A lone figure strides up to the gates of Kal'Azgoth, a small cart following behind him. Two dwarves step to bar his way. He lowers his hood, and says to them "Got lore for that air?"

The two dwarven guards look at him in confusion, then discover they're asphixiating.

 

The figure strides down the hall of Kal'Azgoth, various completely innocent and harmless items shrivelling into Non-Lore-Approvedness as he passes. He walks up to a throne and bows before Grand King, ettiquette must be obeyed, after all.

 

"Grand King Thorin Grandaxe, you find yourself at war with creatures from beyond the Fourth Wall."

"Wuzza fourth wall?"

The figure points at the inside of the computer screen.

 

"Um, currently unnamed figure, that's a pillar," says the Grand King.

 

"You cannot see it for it is not part of your world, any more than you can see the veil to the Void from which magic comes. It is the barrier to the realm of OOC."

 

Thorin calls his guards over to arrest the figure. What happens next is far too edgy to describe, but the guards are gone, Thorin's jaw has dropped to several floors below and the figure is surrounded by 500 dead butterflies and a very much alive kitten.

 

"T'e 'ell did yer just do?"

"I used the Powers of OOC. With them I can break all physical laws. Do you remember August Flay? Karl Frostbeard? Mirtok DeNurem?"

"They're all dead guys."

"But first they were suddenly vanished guys, until the universe explained away their disappearances with deaths. OOC bleeds into our world all the time. It grants people superhuman "anime" abilities and then makes people stand still during fights while OOC bickers with itself. It makes orc heads fill with puppies and kittens when they try to fight in the Cloud Temple. Wait, no, I've fixed that last one, haven't I? Paxdire Aura or something, although I swear that was only Asulon...

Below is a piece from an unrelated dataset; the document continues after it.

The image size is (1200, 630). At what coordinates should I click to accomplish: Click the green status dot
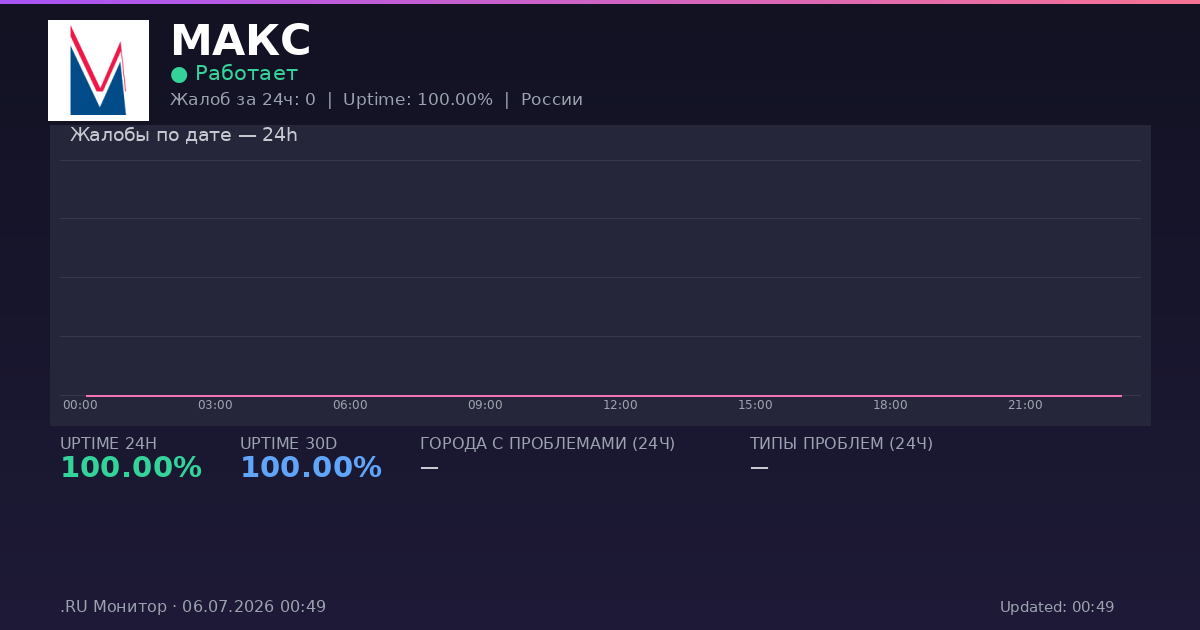coord(179,74)
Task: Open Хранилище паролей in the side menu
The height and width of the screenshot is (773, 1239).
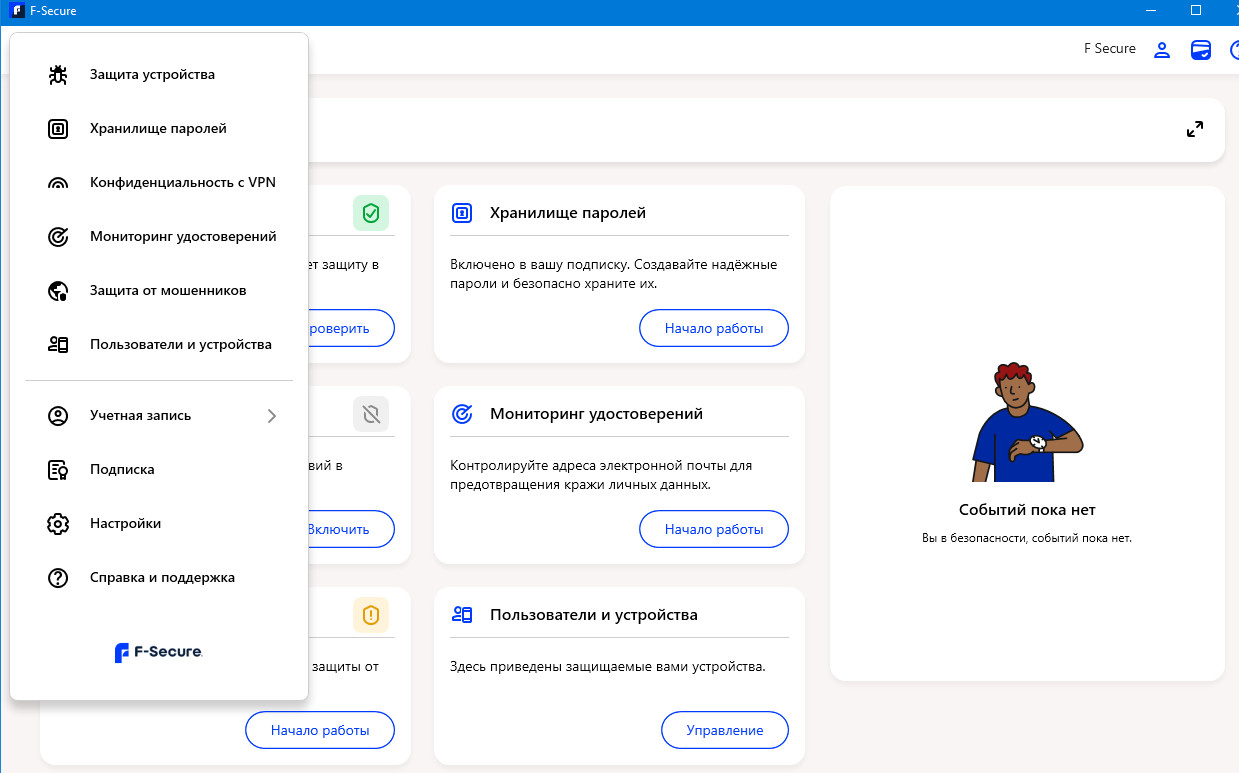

Anyway, back on track, these 'GMs' come from across the Fourth Wall. They have the full power of OOC, as I do, although to a much greater extent. They defy all the physical forces of the universe. You and I know that there is no carbarum in the world and Iron Golems are impossible, yet their vault is full of carbarum blocks and guarded by iron golems. Invade them directly and your men will die under a hailstorm of chickens."

"So what do we duh?"

"How you fight them is simple. You make them..."

LORE COMPLIANT!

 

Grand King Thorin Grandaxe stares up at the rainbow text that has appeared above him, shuddering in horror at the soul-destructive power of Comic Sans. He turns to the figure, considers his words carefully, and then says:

 

"What t'e fek are yer on about?"

 

"It's quite simple. Destroy all the GM houses and signs and the rollercoaster (But not the graveyard! The graveyard's awesome!), all signs with "GM" on them, everything that proves the village exists in OOC. Then the village will return IC, that is to say, back into your world, and the GMs will return to the OOC realm. All that will be left is a tavern with anonmalous economic output. Then you all get drunk in the tavern and go home.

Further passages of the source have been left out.